The decisions highlight both the difficulty Facebook faces in enforcing its policies and the fine distinctions the company makes in defining what content is allowed and what breaks its rules. For example, Facebook’s policy against denigrating the victims of tragedies has an exception for statements regarding the victims’ criminal histories, even if those statements are false.
Mr. Zuckerberg has warned of risks that the U.S. election could lead to street violence, and announced a series of measures to stop the spread of misinformation and content that incites any kind of violence. The company said it has removed more than 120,000 pieces of content for violating voter-interference policies and displayed warnings on more than 150 million items that had been deemed false by Facebook’s fact-checking partners.
Facebook also faces pressure from users who complain that its content policies are too strict and limit public discourse. In leaked recordings of internal meetings published by the Verge, Mr. Zuckerberg told employees that the most common criticism from users is that the company removes too many posts, which many of those users perceive as a sign of bias against conservative views.
Facebook’s content-moderation system relies on both user reports and an automated detection system that seeks to instantly delete violative content or flag potential violations for human review. Facebook algorithms then give priority to what content gets reviewed by its thousands of human moderators, generally contract employees.

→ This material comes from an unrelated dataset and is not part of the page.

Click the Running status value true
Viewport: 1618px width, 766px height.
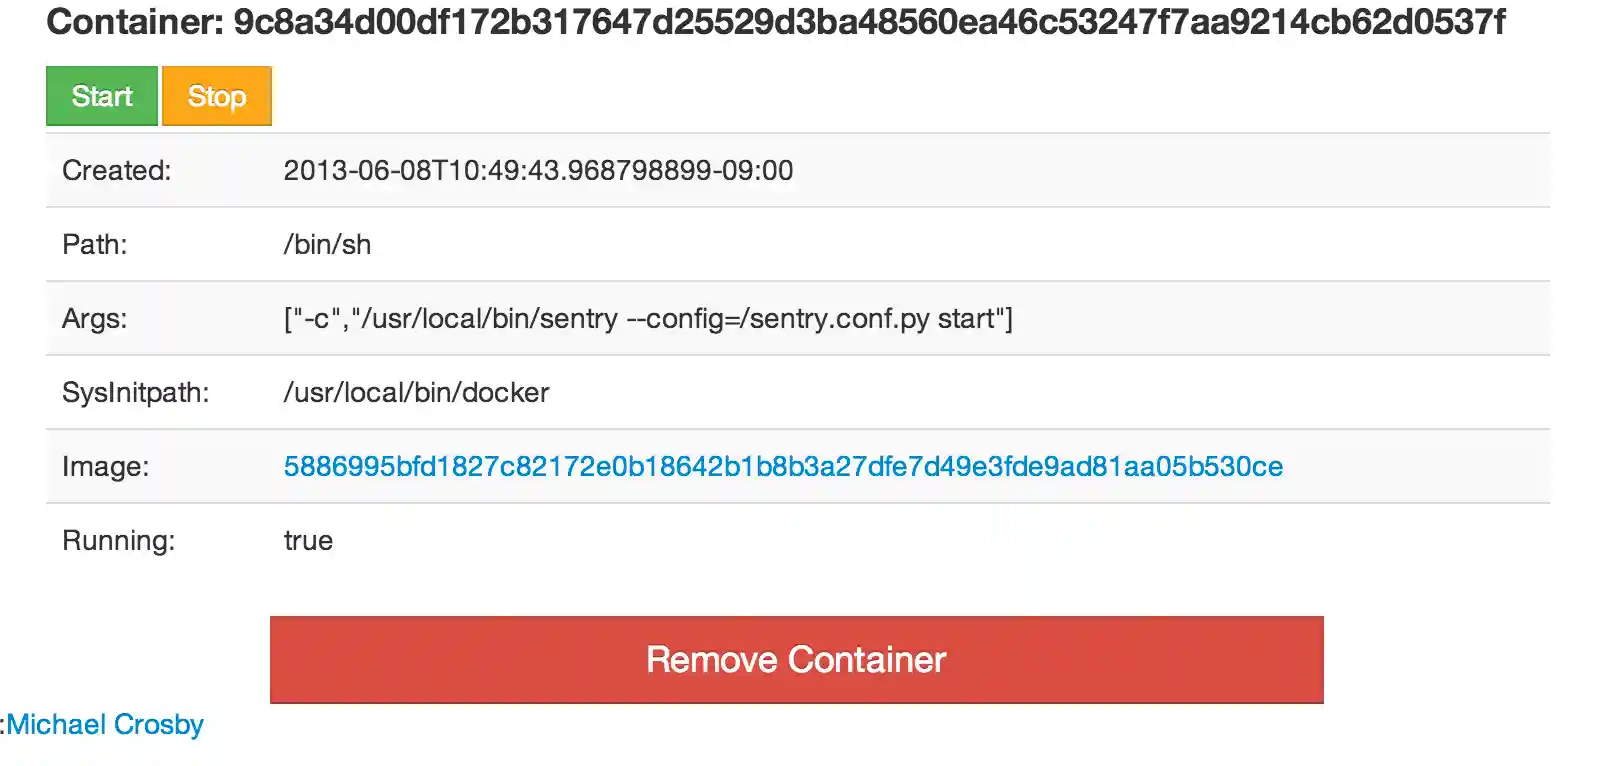(308, 540)
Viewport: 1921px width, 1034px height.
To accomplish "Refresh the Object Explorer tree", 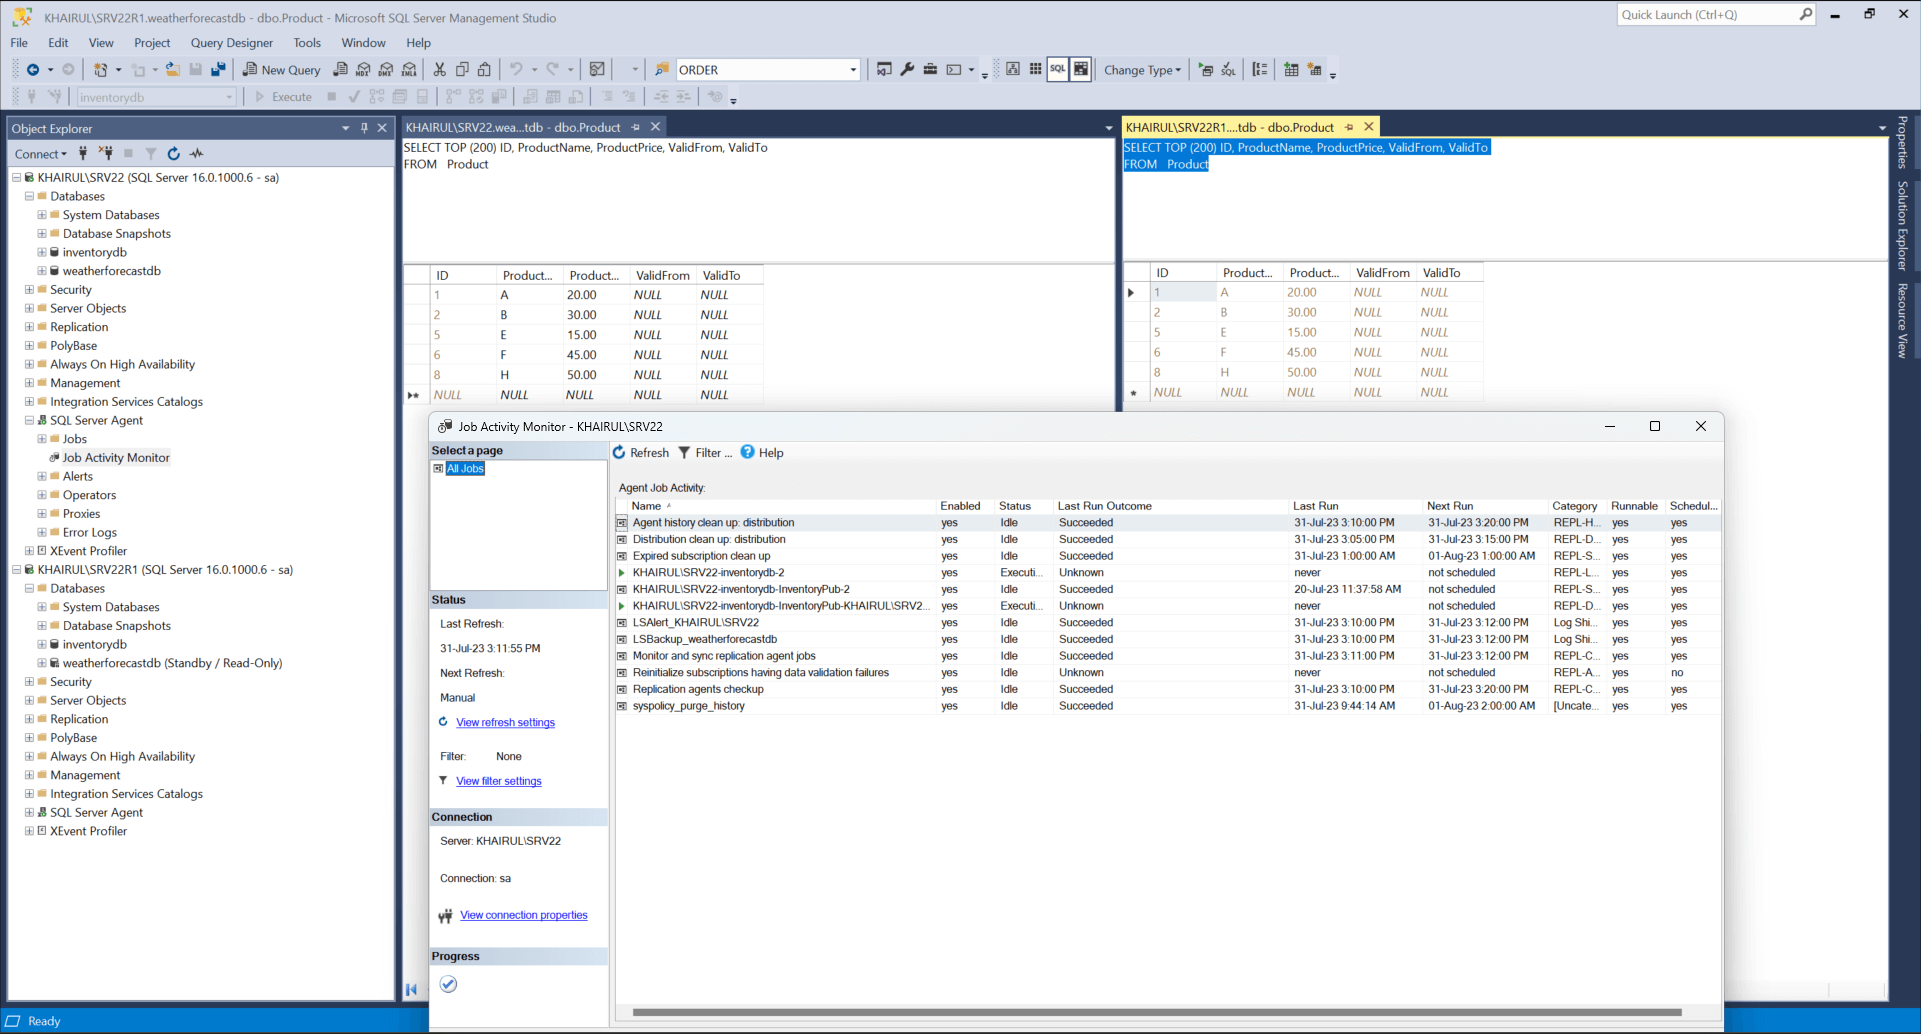I will (x=174, y=154).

Ms. Pollack, the Facebook spokeswoman, said that coronavirus-related business disruptions and improvements to its AI systems have led the company to shift resources toward automated reviews of posts and away from individual users’ reports.
In an August blog post, Facebook said its AI could detect content violations “often with greater accuracy than reports from users” and “better give priority to the most impactful work for our review teams.”
The Journal’s test found Facebook didn’t always handle user reports as quickly as promised. Around half the items the Journal flagged were reviewed within 24 hours, the time frame in which Facebook’s system initially said in its automated response messages that it would provide an answer. Some—including posts reported as inciting violence or promoting terrorism—remained outstanding far longer, with a few still awaiting a decision more than two weeks later.
In a conference call with reporters last week, Guy Rosen, Facebook’s vice president of integrity, declined to say how long, on average, Facebook takes to review user-reported content.
The reporting system offers users a chance to appeal the company’s decision. When the Journal filed such appeals, Facebook a day later sent automated emails stating that Covid-19 resource limitations meant “we can’t review your report a second time.”
The message suggested hiding or blocking “upsetting” content in lieu of making an appeal, and said that the report would be used to train the platform’s algorithms.